Il cacciatore che ha ritrovato il corpo del bambino ucciso nella campagna di Ragusa viene esposto dai giudici e dagli inquirenti come l’assassino. Si fa sapere che è stato interrogato “per tutta la giornata”, che “la sua auto è stata sequestrata”, etc. Perché i giudici e la polizia colpevolizzano sempre  i testimoni al Sud? Per poter dire poi che c’è omertà e che nessuno parla?

Fu un dossier “Mafia & Affari”, afferma il generale le Mori, a procurargli dal 1991 l’odio inesausto della Procura di Palermo. Il Procuratore Capo era allora Pietro Giammanco, che aveva vinto la gara per il vertice della Procura contro Falcone, forte dell’appoggio di Mario D’Acquisto, presidente della Regione Sicilia nel nome di Andreotti. Dov’è la mafia?
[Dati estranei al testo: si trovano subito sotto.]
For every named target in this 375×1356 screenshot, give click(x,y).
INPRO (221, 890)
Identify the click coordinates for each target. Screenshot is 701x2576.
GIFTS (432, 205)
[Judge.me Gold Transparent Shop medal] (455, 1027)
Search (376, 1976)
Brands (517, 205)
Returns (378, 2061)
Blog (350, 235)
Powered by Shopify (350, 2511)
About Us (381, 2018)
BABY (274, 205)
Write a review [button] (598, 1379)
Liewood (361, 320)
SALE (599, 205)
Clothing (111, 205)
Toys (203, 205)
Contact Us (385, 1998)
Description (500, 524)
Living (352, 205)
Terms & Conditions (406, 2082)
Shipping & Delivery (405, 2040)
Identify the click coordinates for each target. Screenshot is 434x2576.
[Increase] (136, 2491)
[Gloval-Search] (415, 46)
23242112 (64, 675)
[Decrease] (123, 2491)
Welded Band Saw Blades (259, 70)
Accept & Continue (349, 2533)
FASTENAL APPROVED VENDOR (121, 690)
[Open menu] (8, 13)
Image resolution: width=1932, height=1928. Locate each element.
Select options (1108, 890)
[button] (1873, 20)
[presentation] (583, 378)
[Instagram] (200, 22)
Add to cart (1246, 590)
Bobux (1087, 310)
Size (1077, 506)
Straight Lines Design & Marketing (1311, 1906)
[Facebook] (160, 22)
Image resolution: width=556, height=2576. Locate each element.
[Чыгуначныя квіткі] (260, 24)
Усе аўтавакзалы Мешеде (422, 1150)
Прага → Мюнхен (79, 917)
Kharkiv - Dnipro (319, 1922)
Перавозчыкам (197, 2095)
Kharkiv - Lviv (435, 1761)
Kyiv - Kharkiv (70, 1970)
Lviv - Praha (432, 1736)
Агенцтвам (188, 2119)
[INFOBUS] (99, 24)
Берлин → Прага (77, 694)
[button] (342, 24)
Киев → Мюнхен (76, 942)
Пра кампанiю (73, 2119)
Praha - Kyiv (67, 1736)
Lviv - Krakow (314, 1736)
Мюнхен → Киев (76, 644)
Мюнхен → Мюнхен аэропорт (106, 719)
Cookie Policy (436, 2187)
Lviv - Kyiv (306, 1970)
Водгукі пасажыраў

Testimone unico dell’accusa al processo Stato-mafia è Angelo Siino. Un mafioso.

Milano
È guerrafondaia. Il “Corriere della sera” s’è inventata l’Ucraina nella Nato, e il segretario della Nato che minaccia la guerra alla Russia per l’Ucraina.

L’Inter è di Thohir – pare – che è un indonesiano. Ma il cuore è senz’altro milanese: Thohir non ha fatto nient’altro che licenziare un allenatore, Mazzarri, per prenderne un altro, Mancini, che era stato licenziato prima. In linea col principio: la colpa è sempre degli altri.

Massimo Moratti, eponimo di milanesità e interismo, ha licenziato in quindici anni diciannove allenatori. Tra essi Lippi, uno che vince dappertutto. Alcuni li ha licenziati dopo che avevano vinto: Simoni, Zaccheroni, Mancini, Benitez, Leonardo. Alcuni li ha riassunti, per un totale di ventuno cambi di allenatore.

Moratti ha licenziato anche i suoi migliori assistenti, da Valentino Mazzola a Oriali.

Piove e alcuni quartieri di Milano come sempre si allagano. Il problema? “L’Italia è fragile”.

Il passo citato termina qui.